> PASSAGE GIVEN

The mass of the W and Z bosons can be computed from g, g' and v.

The square of the bare electromagnetic force gauge coupling constant g' equals four pi times the fine structure constant times the permittivity of free space. While I don't personally know how to determine the relative magnitudes of the fine structure constant and permissivity of free space exclusively from g, g' and v, I believe that it is possible to do so.

If the supposition that the mass of the Higgs boson is equal simply to the W boson mass plus half of the Z boson mass, then its mass can be computed from g, g' and v as well, i.e. M

_{H}=1/2*g*v+1/4*g*sqrt(g

^{2}+g'

^{2}). The world average measurement of the Higgs boson mass per PDG is currently 125.9+/-0.4 GeV/c and the theoretical value of the Higgs boson mass given this assumption and using PDG world average measurement values for the W and Z boson masses is 125.98 GeV/c.

Thus, if one accepts one experimentally plausible conjecture about the relationship of the W and Z boson masses to the Higgs boson mass, then the masses of all of the massive gauge bosons in the Standard Model, the strength of the fundamental electric charge, and the strength of the strong and weak forces can be computed from first principles using only three physical constants: g, g' and v (and the speed of light and Planck's constant).

If one further accepts the proposition that the sum of the square of the masses of all of the fundamental particles in the Standard Model is equal to the square of the Higgs vacuum expectation value (something that is empirically true using the PDG mass estimates of those particles to a precision well in excess of the margin of error in the underlying measurements and a very beautiful and plausible hypothesis), then one can also computer the aggregate sum of the squared masses of the fundamental fermions using only g, g' and v (plus Plank's constant and the speed of light), although not their masses relative to each other.

> JOB
Copy the passage on computing boson masses from g, g' and v word for word, keeping every line and symbol as it stands.

> GIVEN MATERIAL
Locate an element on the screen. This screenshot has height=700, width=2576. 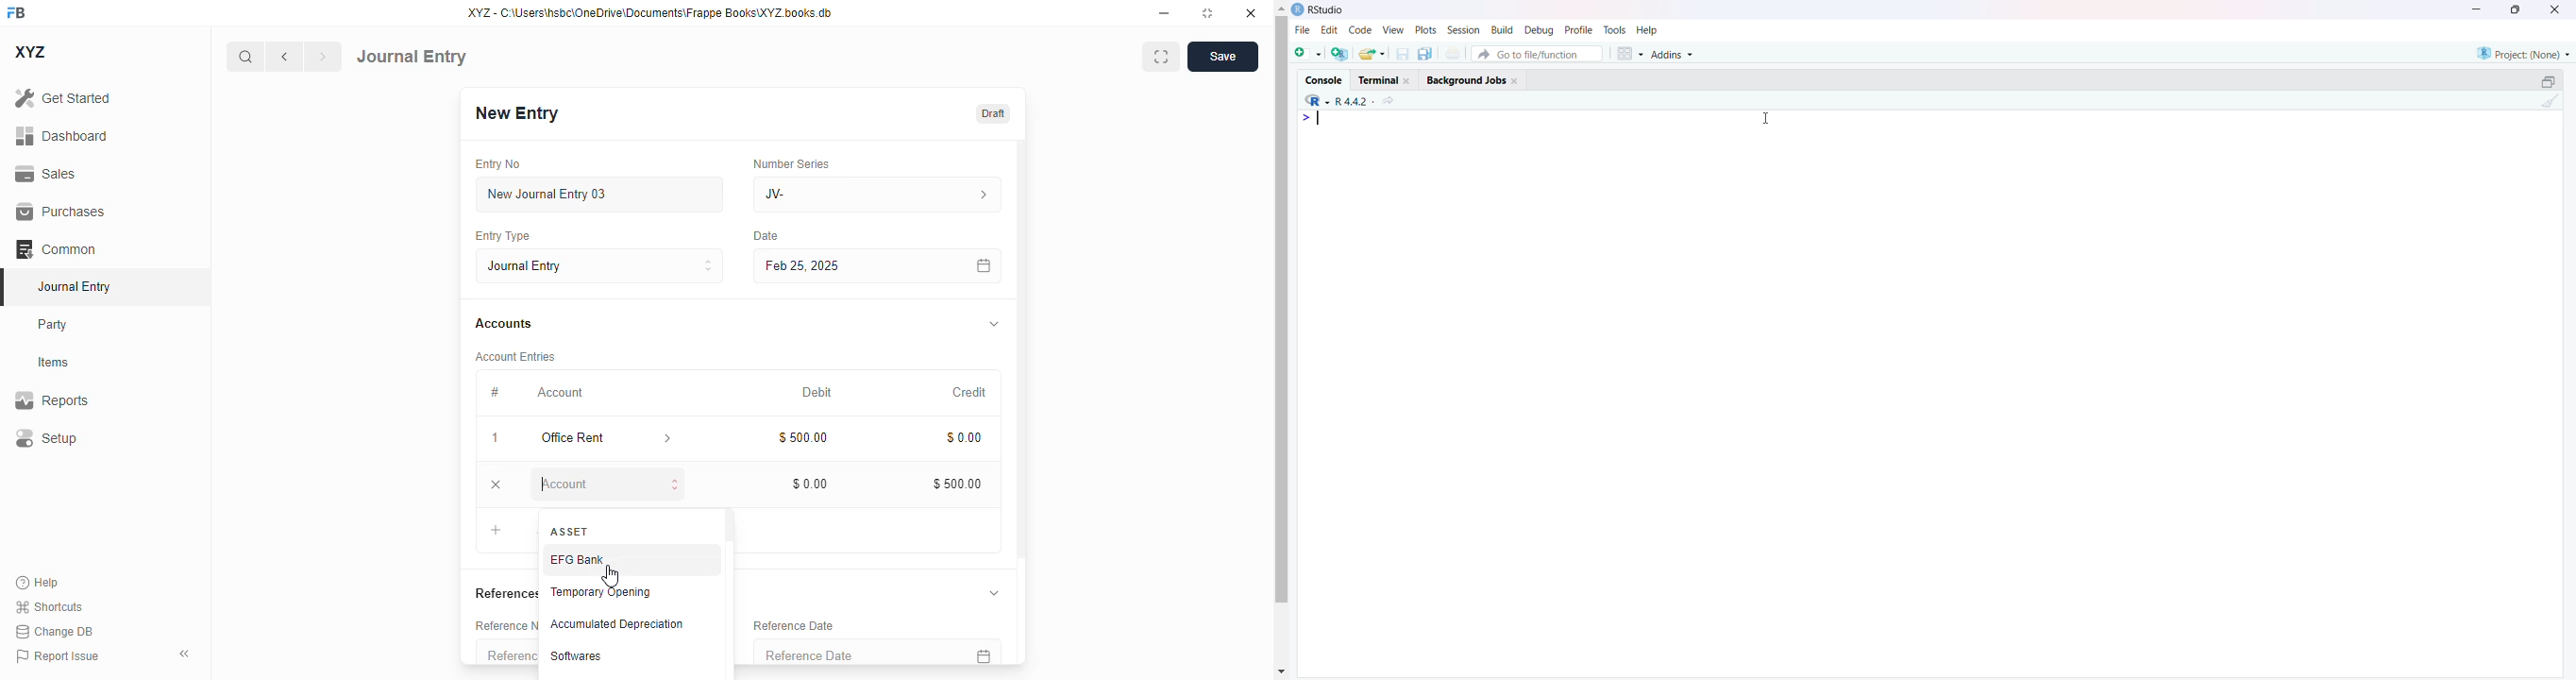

> RESPONSE TO THE EXERCISE
The mass of the W and Z bosons can be computed from g, g' and v.

The square of the bare electromagnetic force gauge coupling constant g' equals four pi times the fine structure constant times the permittivity of free space. While I don't personally know how to determine the relative magnitudes of the fine structure constant and permissivity of free space exclusively from g, g' and v, I believe that it is possible to do so.

If the supposition that the mass of the Higgs boson is equal simply to the W boson mass plus half of the Z boson mass, then its mass can be computed from g, g' and v as well, i.e. M

_{H}=1/2*g*v+1/4*g*sqrt(g

^{2}+g'

^{2}). The world average measurement of the Higgs boson mass per PDG is currently 125.9+/-0.4 GeV/c and the theoretical value of the Higgs boson mass given this assumption and using PDG world average measurement values for the W and Z boson masses is 125.98 GeV/c.

Thus, if one accepts one experimentally plausible conjecture about the relationship of the W and Z boson masses to the Higgs boson mass, then the masses of all of the massive gauge bosons in the Standard Model, the strength of the fundamental electric charge, and the strength of the strong and weak forces can be computed from first principles using only three physical constants: g, g' and v (and the speed of light and Planck's constant).

If one further accepts the proposition that the sum of the square of the masses of all of the fundamental particles in the Standard Model is equal to the square of the Higgs vacuum expectation value (something that is empirically true using the PDG mass estimates of those particles to a precision well in excess of the margin of error in the underlying measurements and a very beautiful and plausible hypothesis), then one can also computer the aggregate sum of the squared masses of the fundamental fermions using only g, g' and v (plus Plank's constant and the speed of light), although not their masses relative to each other.